===== Supplied material

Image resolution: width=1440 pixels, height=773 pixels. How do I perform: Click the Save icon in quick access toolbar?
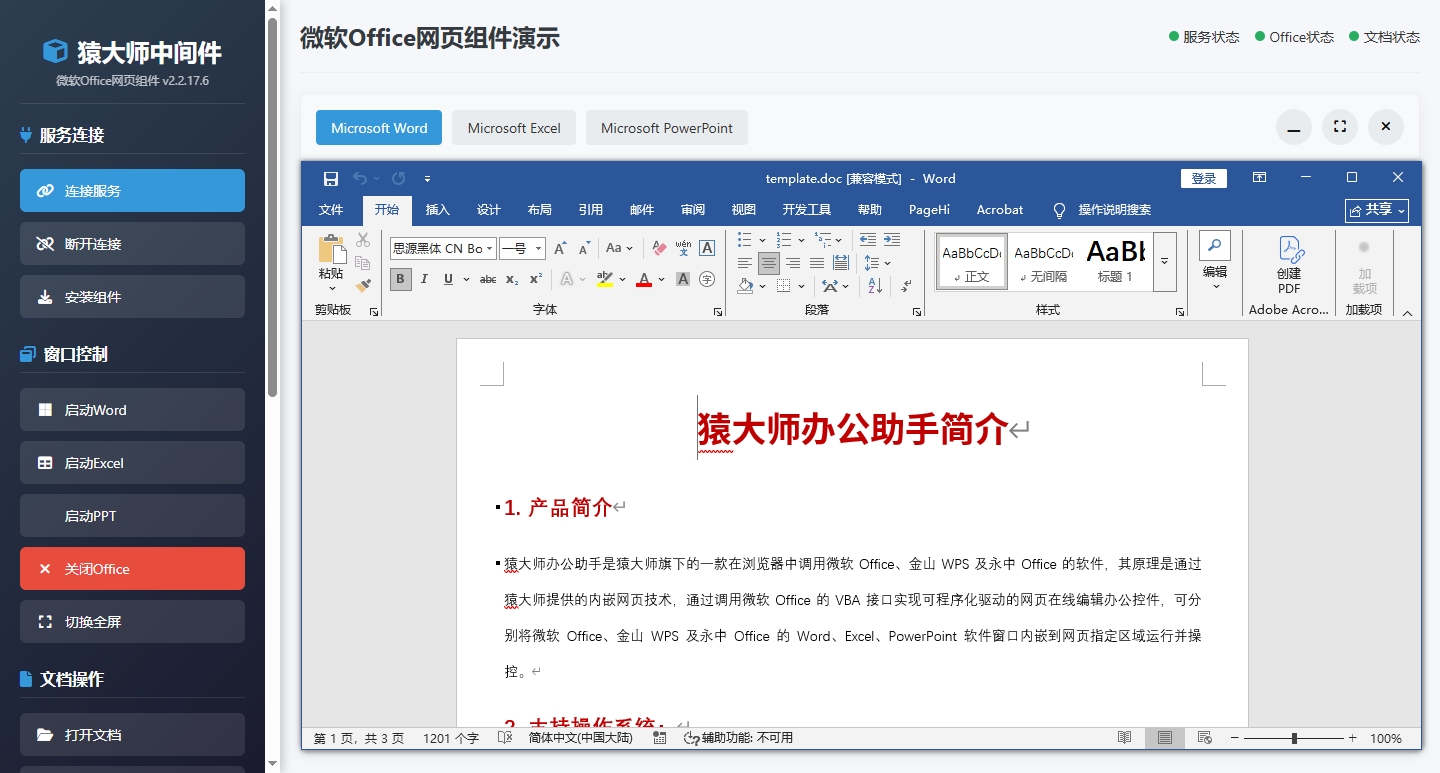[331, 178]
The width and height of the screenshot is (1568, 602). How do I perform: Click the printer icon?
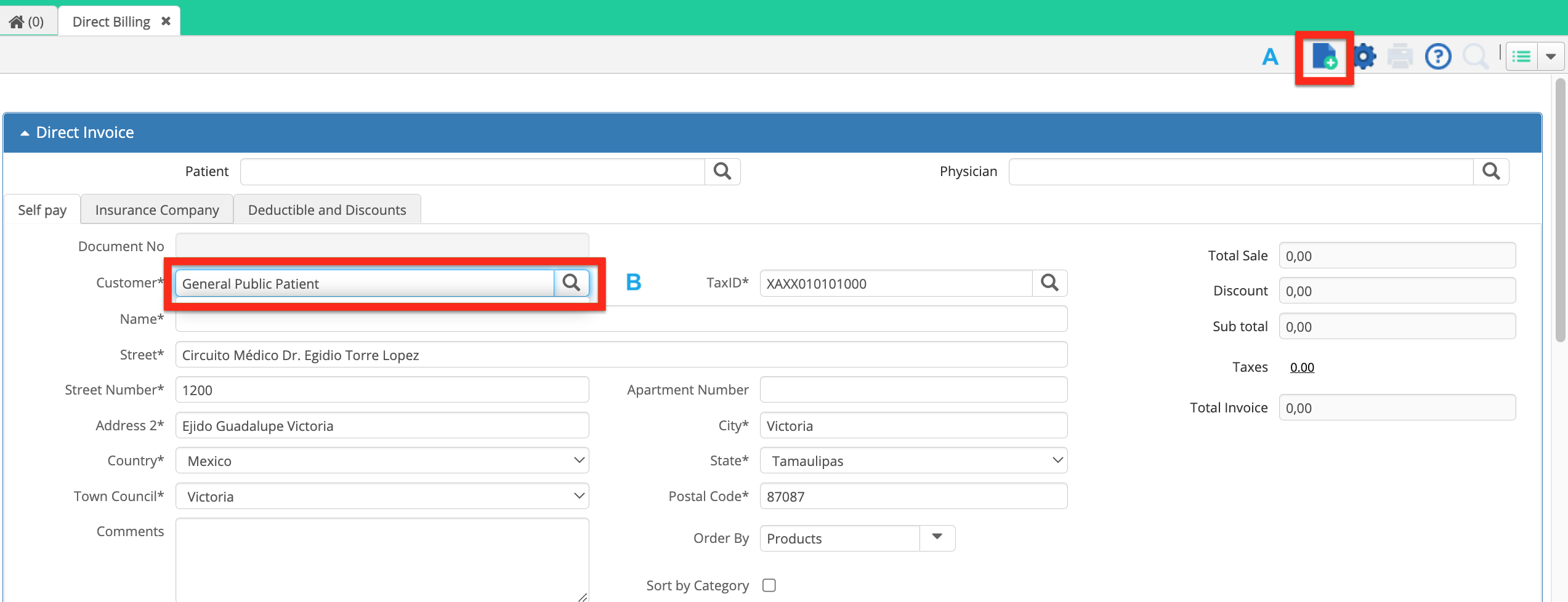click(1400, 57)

==========
===== Supplied material

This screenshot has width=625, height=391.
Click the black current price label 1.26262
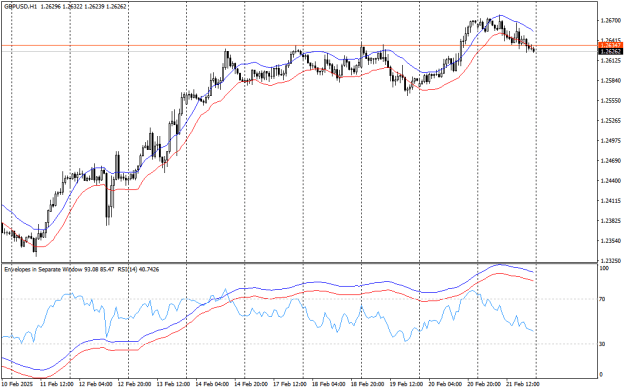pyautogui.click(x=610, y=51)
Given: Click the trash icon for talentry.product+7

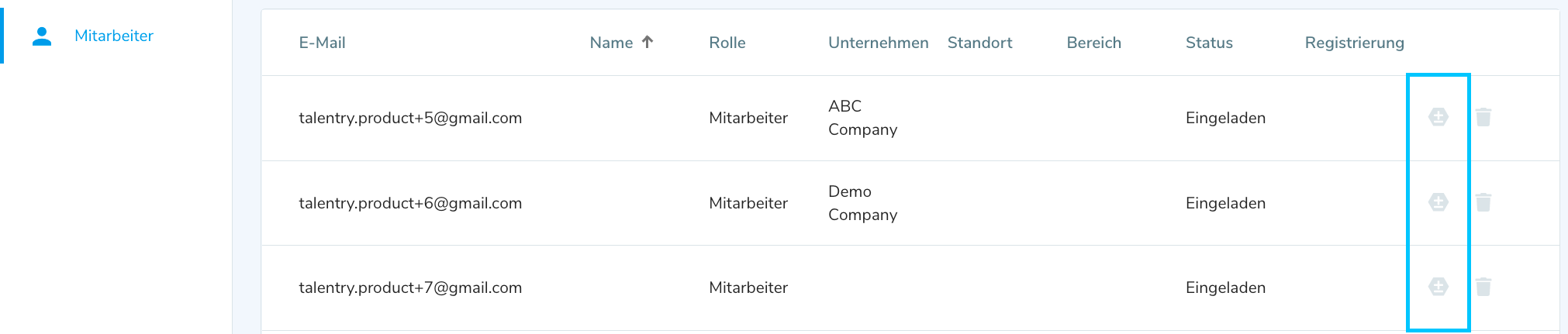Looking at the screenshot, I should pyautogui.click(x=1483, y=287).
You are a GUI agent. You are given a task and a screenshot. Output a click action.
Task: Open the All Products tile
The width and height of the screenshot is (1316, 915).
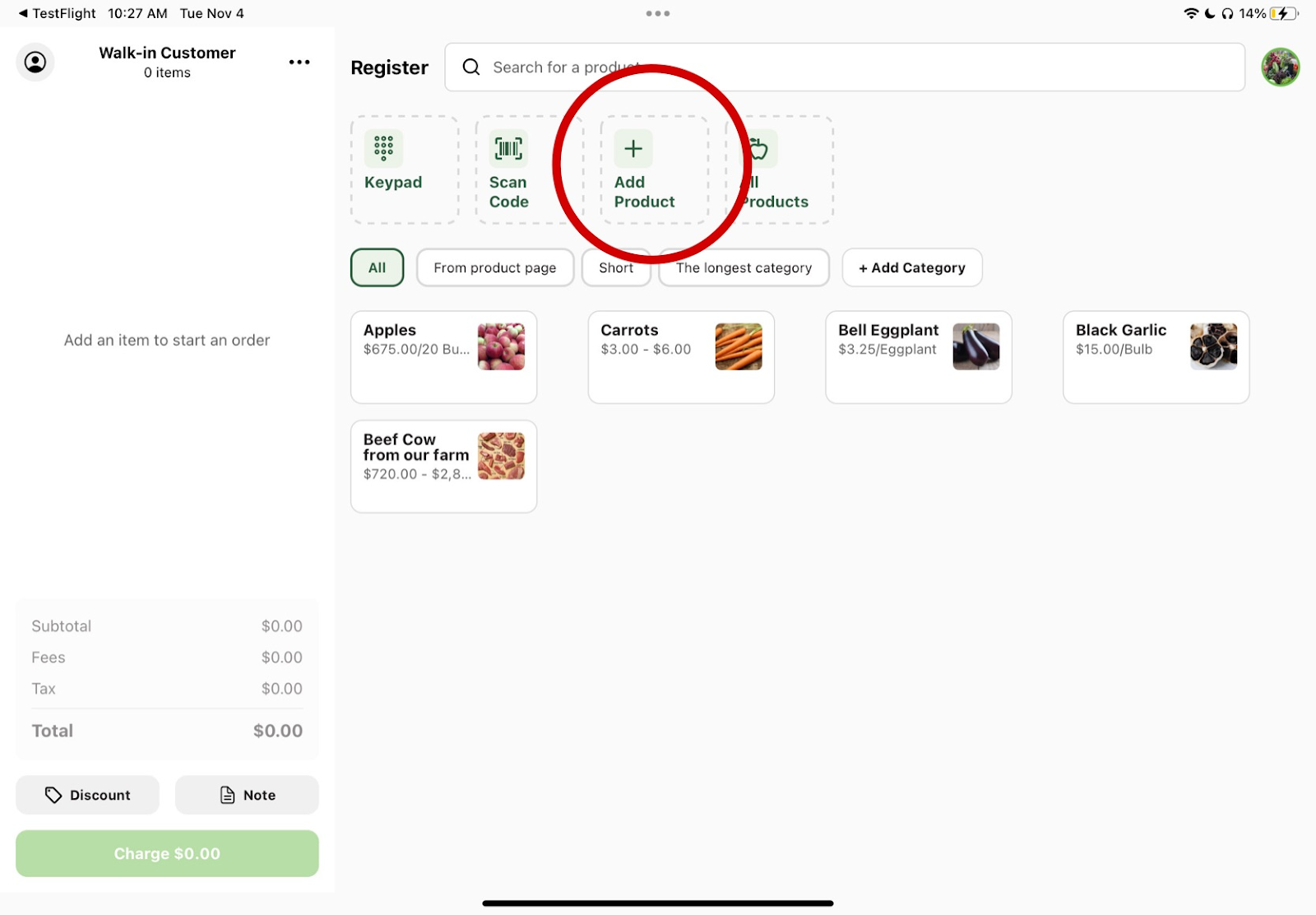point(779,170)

==========
===== Supplied material

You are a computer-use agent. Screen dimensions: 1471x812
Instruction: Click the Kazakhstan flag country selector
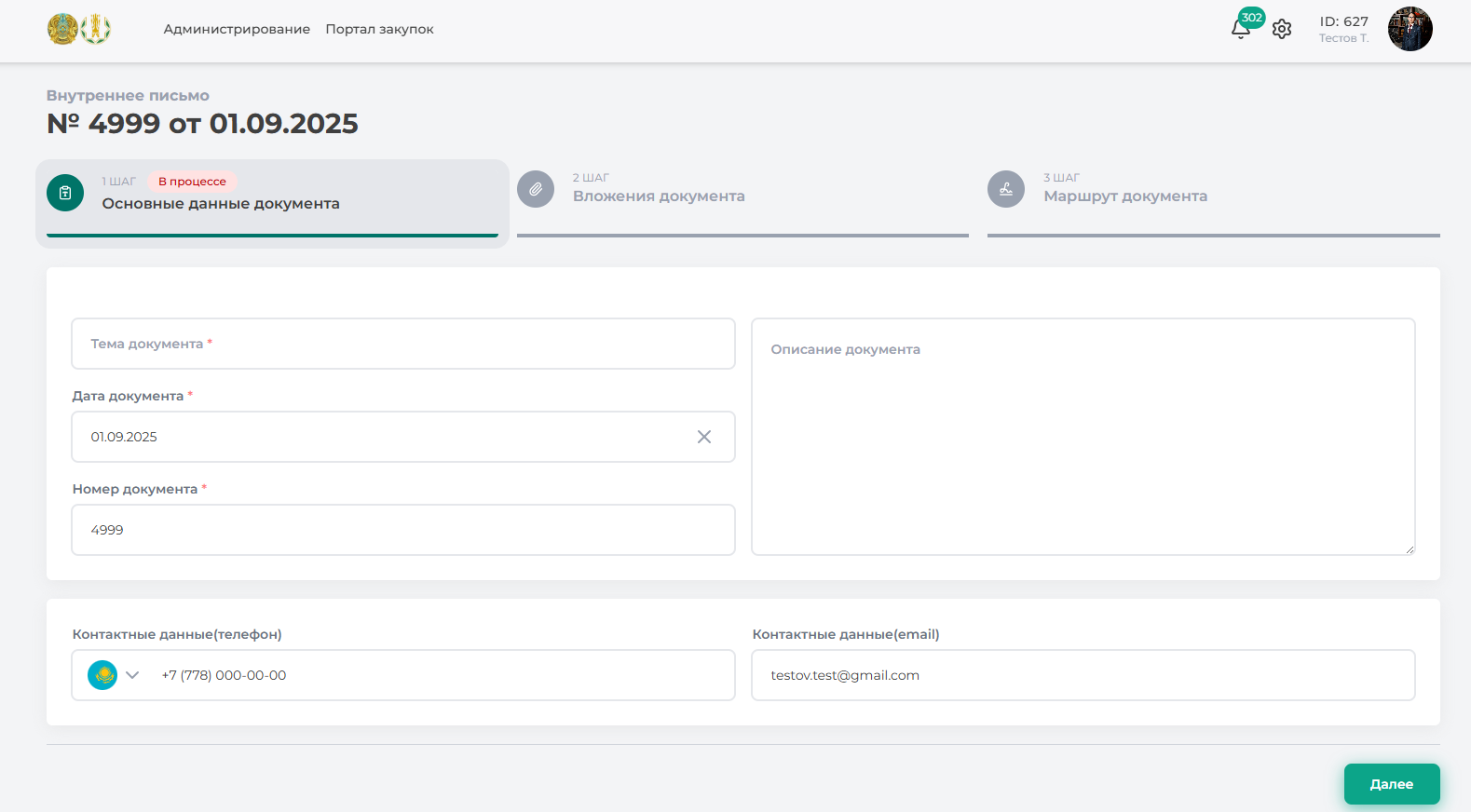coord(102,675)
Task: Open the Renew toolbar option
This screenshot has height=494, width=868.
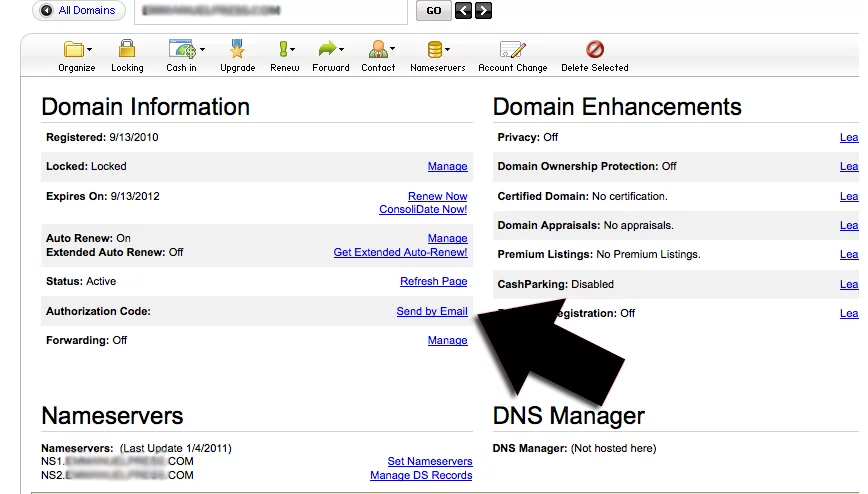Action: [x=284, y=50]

==========

**What is required**. Given the data above, which lines hold the string "agent"? Return them.

**Result of the exercise**.
You are a GUI agent. You are given a task and a screenshot. Output a click action.
You are a computer-use agent. Screen dimensions: 1471x812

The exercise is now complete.